What to work on: Retype only the stretch of lines that starts with the line containing "Viewport: 1472px width, 681px" and ends with the last line of the records, both included, exactly.

Collected data entries:
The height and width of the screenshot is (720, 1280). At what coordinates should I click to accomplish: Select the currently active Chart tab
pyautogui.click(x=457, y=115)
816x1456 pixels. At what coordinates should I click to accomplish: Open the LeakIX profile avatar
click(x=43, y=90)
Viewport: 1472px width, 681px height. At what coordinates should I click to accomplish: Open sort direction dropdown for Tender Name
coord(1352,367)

Answer below:
Viewport: 1472px width, 681px height. At what coordinates should I click to accomplish: Open sort direction dropdown for Tender Name
coord(1352,367)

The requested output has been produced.